School ended yesterday and it’s a good thing, though not for the reasons you might expect. A collection of adventures over the past week has led to the complete (and thankfully temporary) deconstruction of my vocal chords. Totally kaput. When I try to raise my voice to talk, all that comes out are buzzing, rough-edged spouts of air. I cannot speak above a whisper. It’s a wonder to behold.
You know, I really wish someone had asked me what I’d have liked my last words to be because for the past three days I’ve been stuck with these:
“We’re with you, coal miners of Donetsk!”

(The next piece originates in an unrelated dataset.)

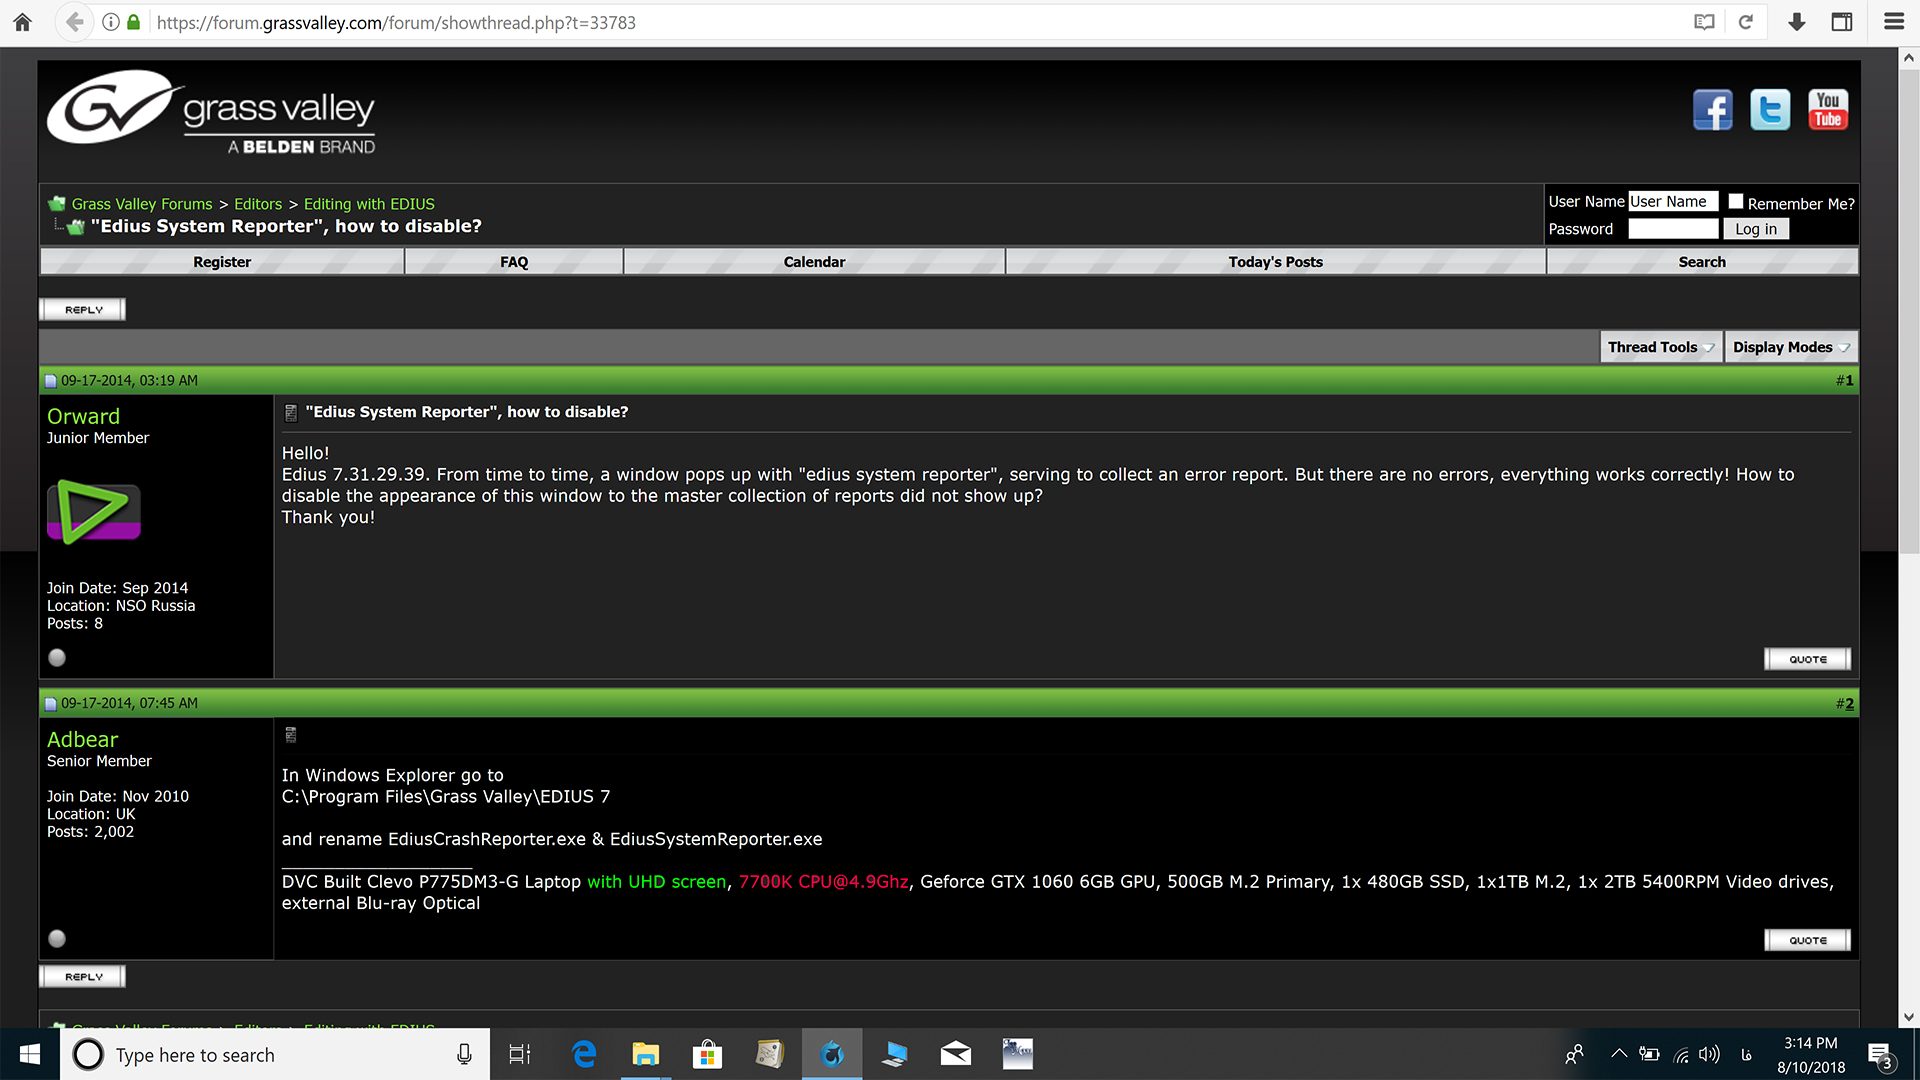Click the email taskbar icon

click(956, 1054)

Now, don’t get me wrong. In no way do I regret attending the football game and cheering on a team to a 2-0 victory but the ensuing silence was unexpected and a decided inconvenience. Sure, sure, I should have known that running to the stadium in a downpour and then sitting wet and shivery in the open bleachers for 2.5 hours would have some enduring repercussions. But who ever acted sensibly among throngs of beered-up men? I think they call it mob mentality. My cheering companion, Olga, and I were grateful for our spots among the mad, boozy fans who’d come hours by bus just to secure a win for their team. The warmth of their drunk, unwavering cheers were a welcome balm against the damp chill that caught at our collar bones when things quieted on the pitch below. Punching the air with my fist, beating my feet to the sound of their drum and crying out for victory were minuscule offerings in return for the great entertainment they were providing on this Wednesday night. Only later on did I consider the damage done to my already-weakened-from-singing-too-often-and-too-loudly-with-small-children state of my larynx. Mob mentality, indeed.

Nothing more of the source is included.